Some weights of the model checkpoint at facebook/bart-large-mnli were not used when initializing BartForSequenceClassification: ['model.encoder.version', 'model.decoder.version']
- This IS expected if you are initializing BartForSequenceClassification from the checkpoint of a model trained on another task or with another architecture (e.g. initializing a BertForSequenceClassification m

After this, we will create two subsets from the data: the posts of TV shows of type "linear" and the posts of TV shows of type "Netflix"

In [14]:
linear_posts = df[df.type == 'linear'].post
netflix_posts = df[df.type == 'netflix'].post

Since the zero-shot classification algorithm would take very long to process the whole dataset, I have opted for using reduced samples of 100 posts randomly chosen.

In [20]:
linear_posts_sample = linear_posts.sample(100)

In [15]:
netflix_posts_sample = netflix_posts.sample(100)

We will also define the candidate labels described during the operationalization: **debate**, **review** and **funny**.

In [21]:
candidate_labels = ["debate", "review", "funny"]

Now it is time to run the models over our untrained datasets. We will store the accumulated score of the posts in a variable, ln_sc and nf_sc for posts of type 'linear' and 'netflix', respectively. Note that the highest possible score for each post is 0.8, so over each sample of 100 samples the highest possible score will be 80.

In [21]:
linear_classifier = classifier(linear_posts_sample.tolist(), candidate_labels)

ln_sc = 0

for post in tqdm(linear_classifier):
  dbt_sc = post['scores'][post['labels'].index('debate')]
  rv_sc = post['scores'][post['labels'].index('review')]
  fun_sc = post['scores'][post['labels'].index('funny')]
  ln_sc += (0.7 * dbt_sc + 0.2 * rv_sc + 0.1 * fun_sc)

ln_sc

HBox(children=(FloatProgress(value=0.0), HTML(value='')))




34.22505229946692

In [18]:
netflix_classifier = classifier(netflix_posts_sample.tolist(), candidate_labels)

nf_sc = 0

for post in tqdm(netflix_classifier):
  dbt_sc = post['scores'][post['labels'].index('debate')]
  rv_sc = post['scores'][post['labels'].index('review')]
  fun_sc = post['scores'][post['labels'].index('funny')]
  nf_sc += (0.7 * dbt_sc + 0.2 * rv_sc + 0.1 * fun_sc)
  
nf_sc

HBox(children=(FloatProgress(value=0.0), HTML(value='')))




32.927712499909106

## Conclusion

We have calculated the quality score for each post in the subset of posts that are of type "linear" and the posts that are of type "netflix", respectively. The results indicate that given our scoring formula the discussions for the "linear" type posts are more valuable than the discussions for the "netflix" type ones. Therefore, if the score of the posts depended exclusively on the type of release, I would recommend using a linear release model. 

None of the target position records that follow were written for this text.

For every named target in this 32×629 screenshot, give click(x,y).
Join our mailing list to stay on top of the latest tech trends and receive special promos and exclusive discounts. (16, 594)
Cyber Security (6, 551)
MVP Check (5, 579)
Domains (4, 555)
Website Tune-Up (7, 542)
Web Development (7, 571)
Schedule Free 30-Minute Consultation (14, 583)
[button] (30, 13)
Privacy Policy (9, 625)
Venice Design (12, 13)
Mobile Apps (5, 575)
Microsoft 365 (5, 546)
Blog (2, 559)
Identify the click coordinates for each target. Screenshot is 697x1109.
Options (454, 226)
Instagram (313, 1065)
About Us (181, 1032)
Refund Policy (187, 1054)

However, I think there are additional factors that influence more the engagement of the users of Reddit with the shows that are not studied in this notebook, which are mostly related with the quality of the show as a whole: the richness of the story, likeability of characters, the genre of the show, etcetera. The way I see it, they should be taken into consideration in the analysis of the measured engagement in the posts. 

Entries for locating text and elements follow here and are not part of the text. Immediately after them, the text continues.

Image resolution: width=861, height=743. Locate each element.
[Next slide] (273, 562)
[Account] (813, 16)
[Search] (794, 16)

Finally, if the goal of the producer is to measure only the effect of the kind of release chosen for the show, I would suggest doing some additional data gathering and retrieve also the date where the posts were written, and analyze the number and quality of posts as a time series compared with the dates of the release of each episode / the whole season of the show. My initial impression is that a show that is released linearly will generate more activity, as the show will be airing longer and will be a topic of discussion for a longer time, and people will wonder what will happen in the next episode during the 7 days prior to the airing date (which doesn't happen with the *Netflix-kind-of-release* shows, as you can watch the next episode right after).